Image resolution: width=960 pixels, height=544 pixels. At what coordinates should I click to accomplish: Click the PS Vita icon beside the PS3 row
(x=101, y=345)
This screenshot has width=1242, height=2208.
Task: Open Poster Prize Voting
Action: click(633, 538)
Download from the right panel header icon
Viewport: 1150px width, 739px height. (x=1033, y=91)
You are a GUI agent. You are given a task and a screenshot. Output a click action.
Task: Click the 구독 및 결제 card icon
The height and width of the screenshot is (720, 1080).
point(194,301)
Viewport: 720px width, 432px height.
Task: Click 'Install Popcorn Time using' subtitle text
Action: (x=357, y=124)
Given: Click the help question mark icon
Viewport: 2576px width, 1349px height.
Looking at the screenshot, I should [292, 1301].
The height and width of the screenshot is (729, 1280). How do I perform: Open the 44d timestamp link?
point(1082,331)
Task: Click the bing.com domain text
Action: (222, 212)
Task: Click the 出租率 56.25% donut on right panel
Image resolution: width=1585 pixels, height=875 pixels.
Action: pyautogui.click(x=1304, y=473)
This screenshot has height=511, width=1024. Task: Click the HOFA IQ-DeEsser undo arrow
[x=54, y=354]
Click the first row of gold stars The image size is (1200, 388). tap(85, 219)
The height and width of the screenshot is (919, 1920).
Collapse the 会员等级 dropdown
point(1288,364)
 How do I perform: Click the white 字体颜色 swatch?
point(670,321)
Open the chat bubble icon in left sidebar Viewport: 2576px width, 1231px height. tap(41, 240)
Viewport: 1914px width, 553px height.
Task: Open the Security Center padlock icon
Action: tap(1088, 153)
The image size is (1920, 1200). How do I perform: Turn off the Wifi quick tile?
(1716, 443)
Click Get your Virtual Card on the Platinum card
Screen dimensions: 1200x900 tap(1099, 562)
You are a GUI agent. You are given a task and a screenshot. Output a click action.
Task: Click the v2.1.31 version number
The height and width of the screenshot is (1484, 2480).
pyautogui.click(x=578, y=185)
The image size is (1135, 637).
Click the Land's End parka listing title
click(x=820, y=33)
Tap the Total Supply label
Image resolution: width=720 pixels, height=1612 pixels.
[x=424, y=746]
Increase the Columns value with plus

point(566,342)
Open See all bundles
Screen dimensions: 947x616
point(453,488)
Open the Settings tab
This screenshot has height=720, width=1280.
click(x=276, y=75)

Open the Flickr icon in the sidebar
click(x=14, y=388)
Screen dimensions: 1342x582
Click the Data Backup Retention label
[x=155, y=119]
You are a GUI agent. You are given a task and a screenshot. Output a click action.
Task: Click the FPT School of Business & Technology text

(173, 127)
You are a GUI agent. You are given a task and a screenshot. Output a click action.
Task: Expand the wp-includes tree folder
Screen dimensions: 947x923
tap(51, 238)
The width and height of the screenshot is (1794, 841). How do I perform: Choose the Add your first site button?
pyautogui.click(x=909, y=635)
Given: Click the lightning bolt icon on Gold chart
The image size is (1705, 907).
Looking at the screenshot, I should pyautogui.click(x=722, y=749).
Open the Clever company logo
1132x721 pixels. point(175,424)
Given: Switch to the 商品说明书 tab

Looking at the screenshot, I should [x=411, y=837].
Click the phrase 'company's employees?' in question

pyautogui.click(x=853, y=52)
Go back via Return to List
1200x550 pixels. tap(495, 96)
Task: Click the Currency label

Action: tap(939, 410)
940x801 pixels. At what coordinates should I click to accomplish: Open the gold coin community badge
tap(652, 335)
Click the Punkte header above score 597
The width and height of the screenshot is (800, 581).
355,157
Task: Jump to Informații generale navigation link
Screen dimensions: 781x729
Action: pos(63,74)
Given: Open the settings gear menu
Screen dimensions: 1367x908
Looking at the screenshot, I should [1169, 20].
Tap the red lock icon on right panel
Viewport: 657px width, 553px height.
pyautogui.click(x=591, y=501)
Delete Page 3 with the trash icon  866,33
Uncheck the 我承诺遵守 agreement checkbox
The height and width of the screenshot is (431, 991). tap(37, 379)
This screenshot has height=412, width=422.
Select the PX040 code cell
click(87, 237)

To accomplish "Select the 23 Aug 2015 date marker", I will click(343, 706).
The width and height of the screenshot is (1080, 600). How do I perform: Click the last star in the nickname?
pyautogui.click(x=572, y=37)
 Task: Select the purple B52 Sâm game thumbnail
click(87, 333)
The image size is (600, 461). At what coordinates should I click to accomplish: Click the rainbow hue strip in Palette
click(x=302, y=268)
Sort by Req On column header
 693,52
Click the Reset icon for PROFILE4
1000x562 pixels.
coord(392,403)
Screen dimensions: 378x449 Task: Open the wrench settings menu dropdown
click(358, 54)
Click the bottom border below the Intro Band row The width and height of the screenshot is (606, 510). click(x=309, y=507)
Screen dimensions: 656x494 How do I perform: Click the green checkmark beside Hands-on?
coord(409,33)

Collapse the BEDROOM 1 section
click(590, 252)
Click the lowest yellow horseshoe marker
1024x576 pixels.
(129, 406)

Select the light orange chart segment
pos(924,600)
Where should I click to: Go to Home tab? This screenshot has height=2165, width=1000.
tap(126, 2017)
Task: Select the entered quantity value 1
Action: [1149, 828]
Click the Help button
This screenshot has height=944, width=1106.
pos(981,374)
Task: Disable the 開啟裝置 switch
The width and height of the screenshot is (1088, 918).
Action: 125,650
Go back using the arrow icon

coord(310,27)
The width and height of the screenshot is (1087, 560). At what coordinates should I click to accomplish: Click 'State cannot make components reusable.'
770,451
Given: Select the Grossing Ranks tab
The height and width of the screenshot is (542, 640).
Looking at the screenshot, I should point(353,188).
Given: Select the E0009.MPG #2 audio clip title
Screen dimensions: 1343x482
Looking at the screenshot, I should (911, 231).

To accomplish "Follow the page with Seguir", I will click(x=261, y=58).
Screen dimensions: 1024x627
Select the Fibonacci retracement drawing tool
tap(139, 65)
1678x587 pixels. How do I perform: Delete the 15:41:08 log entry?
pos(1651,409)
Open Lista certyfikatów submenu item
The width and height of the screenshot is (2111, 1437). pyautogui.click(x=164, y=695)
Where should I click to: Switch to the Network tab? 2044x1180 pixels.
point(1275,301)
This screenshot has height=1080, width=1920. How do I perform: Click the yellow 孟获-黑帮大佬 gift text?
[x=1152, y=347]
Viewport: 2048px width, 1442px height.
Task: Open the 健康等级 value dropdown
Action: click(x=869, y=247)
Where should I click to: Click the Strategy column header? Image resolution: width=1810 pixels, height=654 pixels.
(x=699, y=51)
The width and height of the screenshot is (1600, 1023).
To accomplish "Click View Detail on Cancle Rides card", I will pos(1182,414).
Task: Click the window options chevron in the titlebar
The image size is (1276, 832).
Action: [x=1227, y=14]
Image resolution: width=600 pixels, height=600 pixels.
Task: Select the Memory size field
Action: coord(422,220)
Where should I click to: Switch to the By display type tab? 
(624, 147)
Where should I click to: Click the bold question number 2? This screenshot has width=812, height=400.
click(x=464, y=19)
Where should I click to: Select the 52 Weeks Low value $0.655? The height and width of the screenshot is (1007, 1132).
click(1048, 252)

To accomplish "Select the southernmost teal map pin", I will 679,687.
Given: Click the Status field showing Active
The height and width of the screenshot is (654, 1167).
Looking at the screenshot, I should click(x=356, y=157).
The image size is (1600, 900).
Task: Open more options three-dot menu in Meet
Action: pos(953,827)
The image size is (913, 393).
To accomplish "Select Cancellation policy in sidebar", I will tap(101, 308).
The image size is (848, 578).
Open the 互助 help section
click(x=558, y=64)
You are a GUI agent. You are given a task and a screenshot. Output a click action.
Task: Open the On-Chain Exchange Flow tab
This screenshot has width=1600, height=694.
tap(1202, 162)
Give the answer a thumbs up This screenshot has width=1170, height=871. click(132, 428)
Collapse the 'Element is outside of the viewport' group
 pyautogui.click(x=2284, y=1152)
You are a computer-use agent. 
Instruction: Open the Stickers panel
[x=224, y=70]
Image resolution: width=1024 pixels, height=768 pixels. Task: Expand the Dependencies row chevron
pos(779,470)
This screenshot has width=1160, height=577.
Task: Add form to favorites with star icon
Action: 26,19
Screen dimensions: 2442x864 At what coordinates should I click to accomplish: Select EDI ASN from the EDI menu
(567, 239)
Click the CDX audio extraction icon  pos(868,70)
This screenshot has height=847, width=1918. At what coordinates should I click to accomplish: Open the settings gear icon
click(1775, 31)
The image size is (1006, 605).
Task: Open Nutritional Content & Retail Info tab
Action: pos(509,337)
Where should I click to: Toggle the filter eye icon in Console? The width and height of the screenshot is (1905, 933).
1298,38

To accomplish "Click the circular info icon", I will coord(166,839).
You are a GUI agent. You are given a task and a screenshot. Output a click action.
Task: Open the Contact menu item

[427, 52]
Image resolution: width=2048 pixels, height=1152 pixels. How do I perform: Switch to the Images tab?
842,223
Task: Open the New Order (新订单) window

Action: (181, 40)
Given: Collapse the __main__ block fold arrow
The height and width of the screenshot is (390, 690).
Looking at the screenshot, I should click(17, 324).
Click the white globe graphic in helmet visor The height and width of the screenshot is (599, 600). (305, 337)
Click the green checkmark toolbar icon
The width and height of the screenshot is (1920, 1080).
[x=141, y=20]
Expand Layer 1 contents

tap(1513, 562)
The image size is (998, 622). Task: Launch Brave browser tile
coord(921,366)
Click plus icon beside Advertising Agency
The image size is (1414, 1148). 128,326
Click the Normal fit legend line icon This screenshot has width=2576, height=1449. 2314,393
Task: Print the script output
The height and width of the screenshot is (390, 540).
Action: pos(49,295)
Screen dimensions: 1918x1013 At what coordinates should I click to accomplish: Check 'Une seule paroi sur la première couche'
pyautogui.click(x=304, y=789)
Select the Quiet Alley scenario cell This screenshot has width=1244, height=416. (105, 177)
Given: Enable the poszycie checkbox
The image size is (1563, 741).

EXERCISE
Switch every "icon" to "button" in the stretch from the start of the listing through the line containing "Action: pyautogui.click(x=1304, y=473)", and give back those lines with everything else unchanged.

RESPONSE TO THE EXERCISE
Image resolution: width=960 pixels, height=544 pixels. At what coordinates should I click to accomplish: Click the PS Vita button beside the PS3 row
(x=101, y=345)
This screenshot has width=1242, height=2208.
Task: Open Poster Prize Voting
Action: click(633, 538)
Download from the right panel header button
Viewport: 1150px width, 739px height. (x=1033, y=91)
You are a GUI agent. You are given a task and a screenshot. Output a click action.
Task: Click the 구독 및 결제 card button
The height and width of the screenshot is (720, 1080).
point(194,301)
Viewport: 720px width, 432px height.
Task: Click 'Install Popcorn Time using' subtitle text
Action: (x=357, y=124)
Given: Click the help question mark button
Viewport: 2576px width, 1349px height.
Looking at the screenshot, I should [292, 1301].
The height and width of the screenshot is (729, 1280). How do I perform: Open the 44d timestamp link?
point(1082,331)
Task: Click the bing.com domain text
Action: (222, 212)
Task: Click the 出租率 56.25% donut on right panel
Image resolution: width=1585 pixels, height=875 pixels.
Action: pyautogui.click(x=1304, y=473)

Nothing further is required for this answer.